Tip #3: Exploit the “preheader”

Next time you open your email, take a close look at your inbox messages. You’ll likely see one or two lines of text underneath (or to the side of) the subject line. That text is called the “preheader,” and it’s an important sales driver for those who know how to use it.

“An amazing number of marketers ignore the power of the preheader,” says Best.  “That snippet of text gets the biggest percentage of real estate in the inbox. So you want to make the subject line and the preheader work together to encourage the recipient to open the email.”

Here are three examples of such combinations:

Subject: Save money on your next store purchase

Preheader: Free shipping for all orders placed before 5:00 PM

Subject: Claim your discount coupon

Preheader: Open this email to print your coupon

Subject: Things we love about the holidays

Preheader: Order prewrapped gifts for your loved ones.

Bonus tip: Always position your preheader text at the top of your emails, above the graphic. That will keep the ugly computer code of the graphic from being pulled into recipients’ inboxes.

Tip #4: Ask ‘em to share

Emails often include social media buttons, usually positioned below the message. But when recipients click on those icons, are they transported to your social media feeds? You can do better than that, says Steve Dodd, a Toronto-based business consultant (twitter.com/steve_dodd). You want to include buttons that will share your content on your visitors’ social media feeds. That will really compound the return on your email marketing investment.

“Very often when I read an email the first thing I want to do is share it,” says Dodd. He could certainly do that by forwarding the email to his list of key people, but that would be pretty limited in scope. “It would be much better if I were able to easily post the information on my own Twitter feed, where I have many more followers,” he says. “That would also let me add a comment to the text.”

In essence, says Dodd, you want to get people to promote you, and helping them share your copy on their social media feeds does just that. In order to share your email in this way, you will need to have the text of the email also posted on your web site. When people click on your email share button they will in effect share your web site page.

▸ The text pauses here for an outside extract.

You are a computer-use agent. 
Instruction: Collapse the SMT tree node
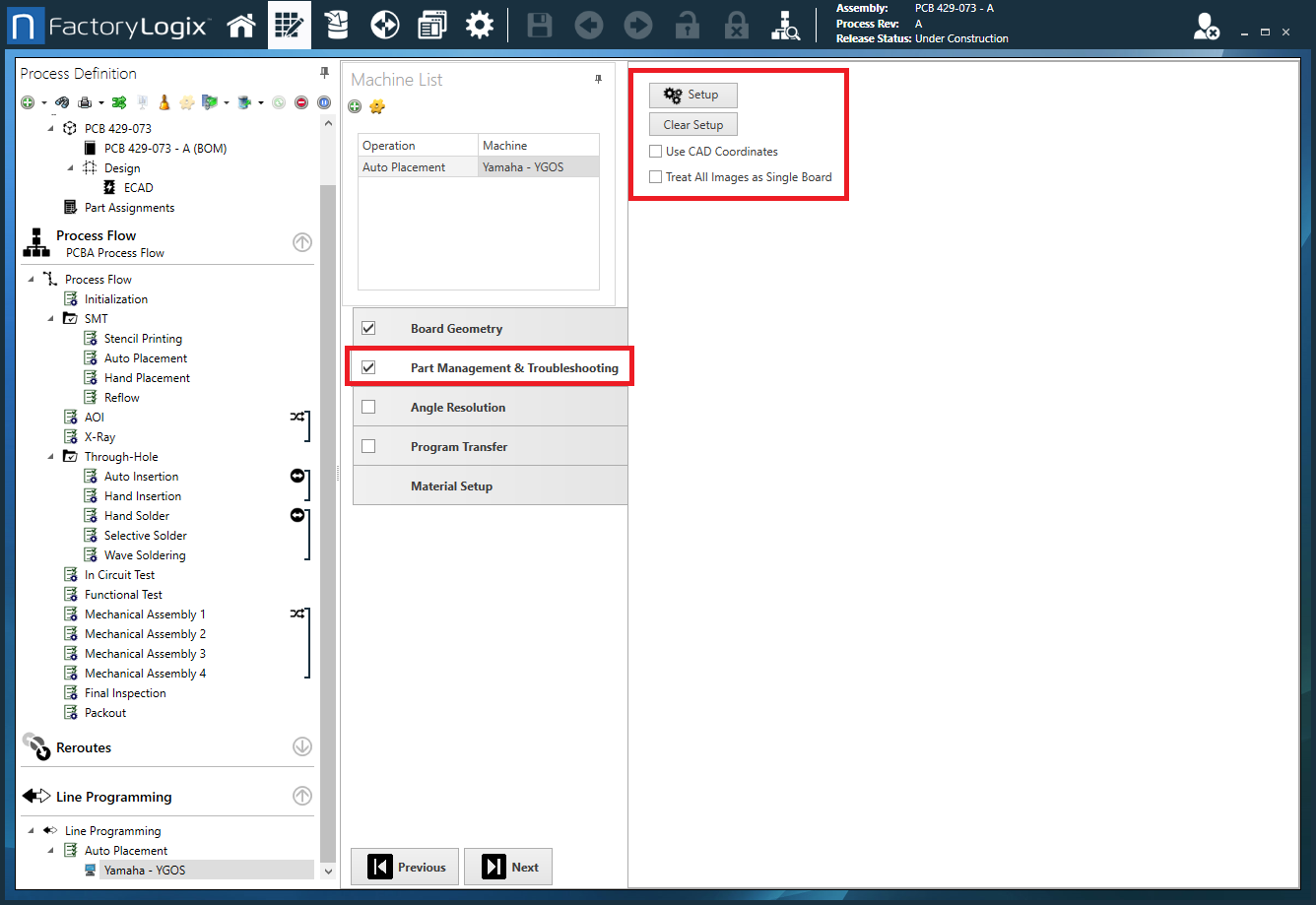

Bonus tip: Responding to shared posts with your own comments will promote good feelings and expand the reach of your store brand.

Tip #5: Send a podcast, not a sales pitch

You send an email partly to inform and partly to stimulate a desirable action on the part of recipients. But the question arises: What should that action be?

It’s tempting to just ask the customer to place an order by including an advertisement at the bottom of the email. Resist the urge, counsels Dodd. “People in general are getting sick and tired of advertisements,” he says. “When they see a blatant ad it doesn’t sit right.”

Instead of a sales pitch, offer helpful information that draws people deeper into long term engagements with your store. One excellent technique is to offer complimentary podcasts. While the podcasts provide helpful information, they also operate as soft sellers. They do this by providing in-depth information about how listeners can benefit from your merchandise or services.

Your goal, says Dodd, is to draw people to your core website so they engage profitably with you. While podcasts do just that, so do links to pages of helpful information that also have merchandise offers. Dodd puts it this way: “Instead of saying, in effect, ‘If you like this email, buy this item,’ say this: ‘If you think these ideas are worthwhile, go here for more information.”

Bonus tip: Encourage dialog by including a line at the bottom of your message that says “If you have any thoughts on this email, let me know. Click here.” Then link to a form for feedback.

All of the above ideas share a common denominator: Customer engagement. By promoting two-way communications your emails will encourage recipients to enter into long term relationships with your store.

As they deepen their relationship with your retail organization, customers will come to appreciate your brand—the strategic marketing position which your marketing is designed to promote. “Decide what you are trying to accomplish in your overall business strategy,” concludes Dodd. “Then power that strategy with an effective email marketing campaign.”